> Problem to solve: The lines from the one containing "Click the baby food (婴儿食物) icon" through the final line of the data below must be written out exactly, both included, and nothing more.

Segment Start: Input data

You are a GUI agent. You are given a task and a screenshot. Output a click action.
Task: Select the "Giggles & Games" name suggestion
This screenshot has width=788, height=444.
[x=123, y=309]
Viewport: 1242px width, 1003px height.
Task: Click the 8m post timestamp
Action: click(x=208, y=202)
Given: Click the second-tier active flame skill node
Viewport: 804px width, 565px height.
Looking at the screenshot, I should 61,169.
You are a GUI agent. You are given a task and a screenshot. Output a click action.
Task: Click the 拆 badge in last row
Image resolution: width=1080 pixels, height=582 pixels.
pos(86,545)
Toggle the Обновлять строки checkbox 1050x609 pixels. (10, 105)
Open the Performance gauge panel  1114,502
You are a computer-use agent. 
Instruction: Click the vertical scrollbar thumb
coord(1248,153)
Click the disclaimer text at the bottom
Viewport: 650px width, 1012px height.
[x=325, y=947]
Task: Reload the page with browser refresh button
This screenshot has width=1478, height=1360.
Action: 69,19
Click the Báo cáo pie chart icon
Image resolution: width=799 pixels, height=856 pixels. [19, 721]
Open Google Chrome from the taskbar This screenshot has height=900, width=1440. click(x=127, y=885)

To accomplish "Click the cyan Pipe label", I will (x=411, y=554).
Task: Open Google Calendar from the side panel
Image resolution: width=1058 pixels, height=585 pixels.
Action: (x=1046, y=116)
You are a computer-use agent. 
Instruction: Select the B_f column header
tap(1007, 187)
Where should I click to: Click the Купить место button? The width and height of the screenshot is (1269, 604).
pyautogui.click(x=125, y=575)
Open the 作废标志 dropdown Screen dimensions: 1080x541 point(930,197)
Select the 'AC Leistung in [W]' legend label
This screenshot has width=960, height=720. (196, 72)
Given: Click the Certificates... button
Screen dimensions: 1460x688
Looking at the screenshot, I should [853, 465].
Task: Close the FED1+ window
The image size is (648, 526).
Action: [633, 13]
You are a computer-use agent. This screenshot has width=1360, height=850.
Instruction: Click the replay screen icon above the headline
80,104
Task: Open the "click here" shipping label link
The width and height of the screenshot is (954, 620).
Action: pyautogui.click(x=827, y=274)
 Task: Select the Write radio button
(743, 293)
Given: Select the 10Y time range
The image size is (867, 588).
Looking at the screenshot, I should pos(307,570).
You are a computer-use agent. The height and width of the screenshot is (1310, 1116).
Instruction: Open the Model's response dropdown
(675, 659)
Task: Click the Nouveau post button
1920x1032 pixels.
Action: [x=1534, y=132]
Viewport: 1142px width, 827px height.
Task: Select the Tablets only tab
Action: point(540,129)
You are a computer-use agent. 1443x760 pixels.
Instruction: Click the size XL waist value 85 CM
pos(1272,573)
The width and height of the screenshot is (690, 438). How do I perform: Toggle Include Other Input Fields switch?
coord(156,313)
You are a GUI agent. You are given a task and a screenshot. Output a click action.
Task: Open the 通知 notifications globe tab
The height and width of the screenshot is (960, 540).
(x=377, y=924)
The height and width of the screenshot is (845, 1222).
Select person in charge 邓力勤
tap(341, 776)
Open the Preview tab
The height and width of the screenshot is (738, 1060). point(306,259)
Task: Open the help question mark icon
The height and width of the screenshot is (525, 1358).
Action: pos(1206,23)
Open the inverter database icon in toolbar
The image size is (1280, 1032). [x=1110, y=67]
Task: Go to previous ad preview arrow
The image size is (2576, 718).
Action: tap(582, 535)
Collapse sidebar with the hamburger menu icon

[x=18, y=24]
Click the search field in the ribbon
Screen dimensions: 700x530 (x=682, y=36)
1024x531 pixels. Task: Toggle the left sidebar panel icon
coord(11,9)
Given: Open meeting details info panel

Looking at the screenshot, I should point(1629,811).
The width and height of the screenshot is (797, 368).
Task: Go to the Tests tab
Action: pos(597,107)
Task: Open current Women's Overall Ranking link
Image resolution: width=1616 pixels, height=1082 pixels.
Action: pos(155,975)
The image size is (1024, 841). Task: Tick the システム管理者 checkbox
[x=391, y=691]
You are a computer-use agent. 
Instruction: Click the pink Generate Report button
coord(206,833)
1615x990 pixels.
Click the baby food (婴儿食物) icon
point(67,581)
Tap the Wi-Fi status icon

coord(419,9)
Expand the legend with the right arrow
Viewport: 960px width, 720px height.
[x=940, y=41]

Segment End: Input data

> Output:
Click the baby food (婴儿食物) icon
point(67,581)
Tap the Wi-Fi status icon

coord(419,9)
Expand the legend with the right arrow
Viewport: 960px width, 720px height.
[x=940, y=41]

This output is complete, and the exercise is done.